Data-Scientist Skill: Researched PyTorch + Scikit-Learn + DS Coding Workflow References #23

Closed
opened 2026-05-23 16:59:52 -04:00 by magnus · 3 comments
Owner

Researched References: PyTorch + Scikit-Learn + Data Science Coding Workflow

The data-scientist skill currently provides strong methodology guidance (which test to use, how to structure an analysis) but lacks integrated code-level expertise — the agent has no researched reference to reach for when it needs to write a PyTorch training loop, compose an sklearn pipeline, or set up an experiment directory.

Deliverables

Three new reference documents, researched from current documentation and best practices (not generated from parametric knowledge):

1. references/pytorch-integration.md

Researched from pytorch.org/docs/stable and current best practices. Covers:

  • Device managementtorch.device, .to(device), accelerator pattern, MPS support detection
  • Training loop patterns — canonical supervised loop, epoch iteration, batch processing, gradient accumulation
  • Dataset & DataLoader — custom Dataset, collate functions, worker configuration, shuffling, pin_memory
  • Model saving/loadingstate_dict, full model save, torch.save/torch.load, checkpointing with optimizer state
  • Mixed precisiontorch.cuda.amp.autocast + GradScaler
  • Distributed trainingDistributedDataParallel overview (when needed)
  • Loss functions — common choices mapped to problem types
  • Optimizers & schedulers — AdamW, SGD, OneCycleLR, ReduceLROnPlateau
  • Transfer learningtorchvision.models feature extraction vs fine-tuning, layer freezing
  • Knowledge distillation — teacher-student pattern, temperature scaling, KL divergence loss
  • Debugging — gradient checking, NaN detection, overfitting on a single batch

Source validation: Verify each pattern against current PyTorch 2.x docs. Include version compatibility notes.

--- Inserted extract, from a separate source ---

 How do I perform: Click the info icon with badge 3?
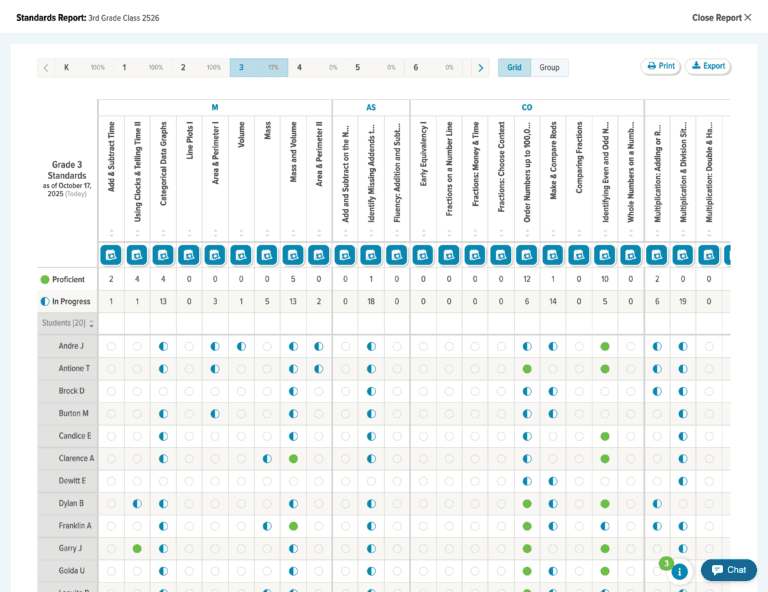click(679, 572)
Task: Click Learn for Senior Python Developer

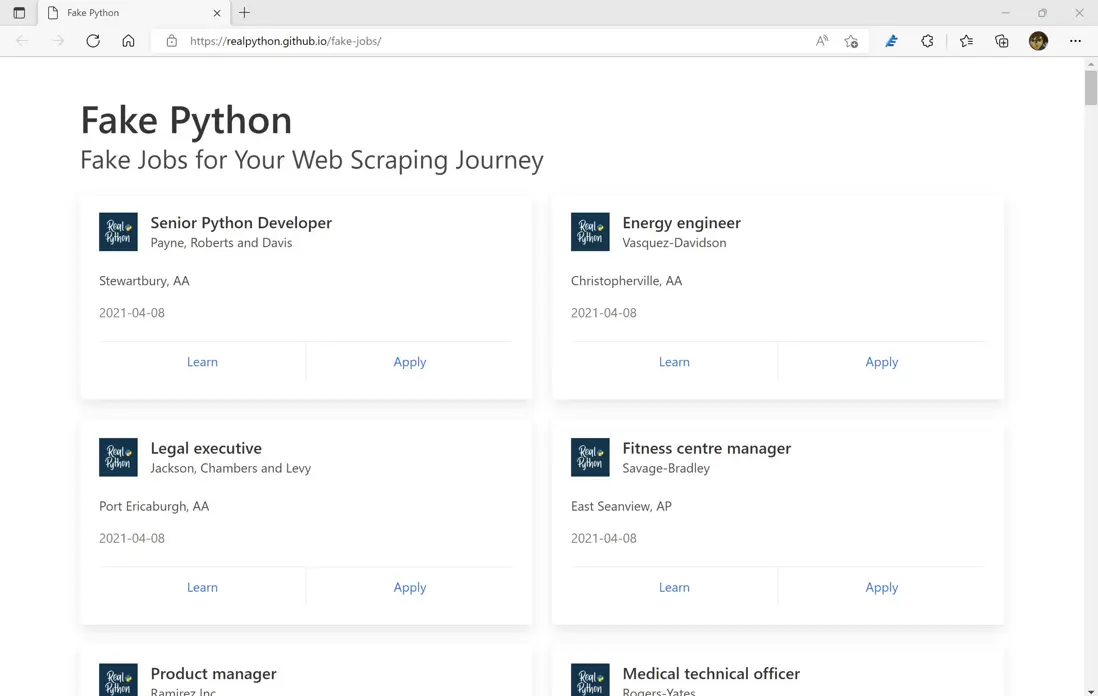Action: click(x=202, y=362)
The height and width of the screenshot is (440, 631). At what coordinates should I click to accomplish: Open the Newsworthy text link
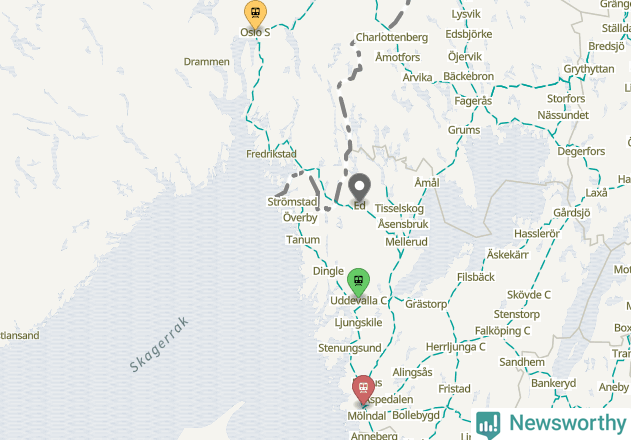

2. references/sklearn-integration.md

Researched from scikit-learn.org/stable and current best practices. Covers:

  • Pipeline compositionPipeline, make_pipeline, named steps, set_params for grid search
  • ColumnTransformer — heterogeneous data (numeric vs categorical), ColumnTransformer.make_column_selector
  • PreprocessingStandardScaler, OneHotEncoder, OrdinalEncoder, SimpleImputer, iterative imputation
  • Model selectionGridSearchCV, RandomizedSearchCV, custom ParameterGrid, nested CV
  • Cross-validation strategies — KFold, StratifiedKFold, GroupKFold, TimeSeriesSplit
  • Ensemble patterns — stacking, voting, bagging, boosting (XGBoost/LightGBM integration note)
  • Custom estimatorsBaseEstimator + TransformerMixin protocol
  • Persistencejoblib.dump/load, version compatibility between sklearn versions
  • Imbalanced data — class_weight, SMOTE (imblearn), stratify
  • Feature engineering — polynomial features, KBinsDiscretizer, FunctionTransformer
  • CalibrationCalibratedClassifierCV for probability calibration

Source validation: Verify against current sklearn 1.6+ API. Note deprecations and removals.

3. references/data-science-coding-workflow.md

Researched from DS project conventions and reproducibility best practices. Covers:

  • Project directory structure — standard layout (data/, notebooks/, src/, models/, reports/, config/)
  • Configuration management — YAML/OmegaConf/Hydra patterns for experiment config
  • Experiment logging — MLflow tracking, TensorBoard, WandB (comparison and when to use what)
  • Result serialization — standard file formats (parquet for data, json for metrics, onnx/pickle for models)
  • Reproducibility — random seed management, environment pinning, Docker for full reproducibility
  • Data versioning — DVC patterns, hash-based caching, data integrity checks
  • Unit testing for DS — test data generation, assert on small known-output cases, model invariance tests
  • Documentation — auto-generated experiment reports, decision logging (ADRs for data science)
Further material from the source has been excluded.